→ What you are asked to do
Return every line of the items below word for word, leaving out the pictures.

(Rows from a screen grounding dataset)
◆ ◆ ◆ ◆ ◆

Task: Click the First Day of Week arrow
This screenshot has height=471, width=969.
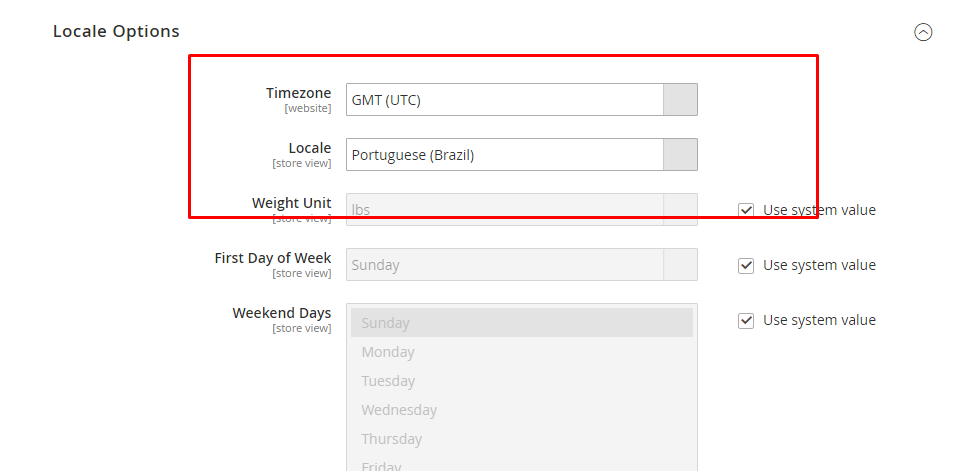Action: 680,265
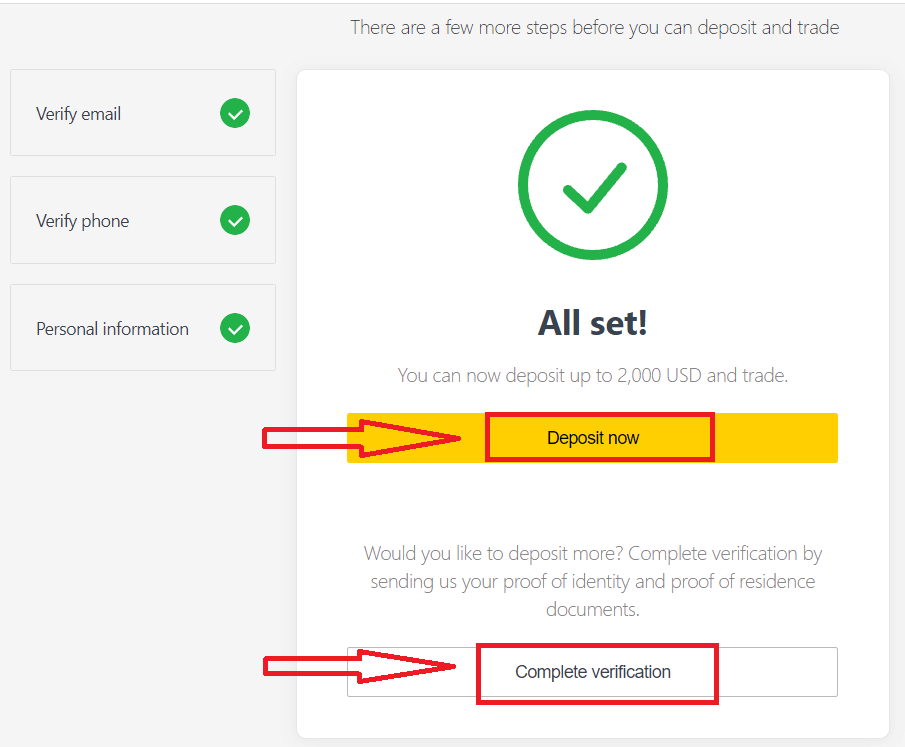The height and width of the screenshot is (747, 905).
Task: Click the red arrow pointing to Complete verification
Action: (x=360, y=666)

◆ ◆ ◆ ◆ ◆

→ Expected answer
Task: Click the First Day of Week arrow
This screenshot has height=471, width=969.
Action: 680,265
The height and width of the screenshot is (747, 905).
Task: Click the red arrow pointing to Complete verification
Action: (x=360, y=666)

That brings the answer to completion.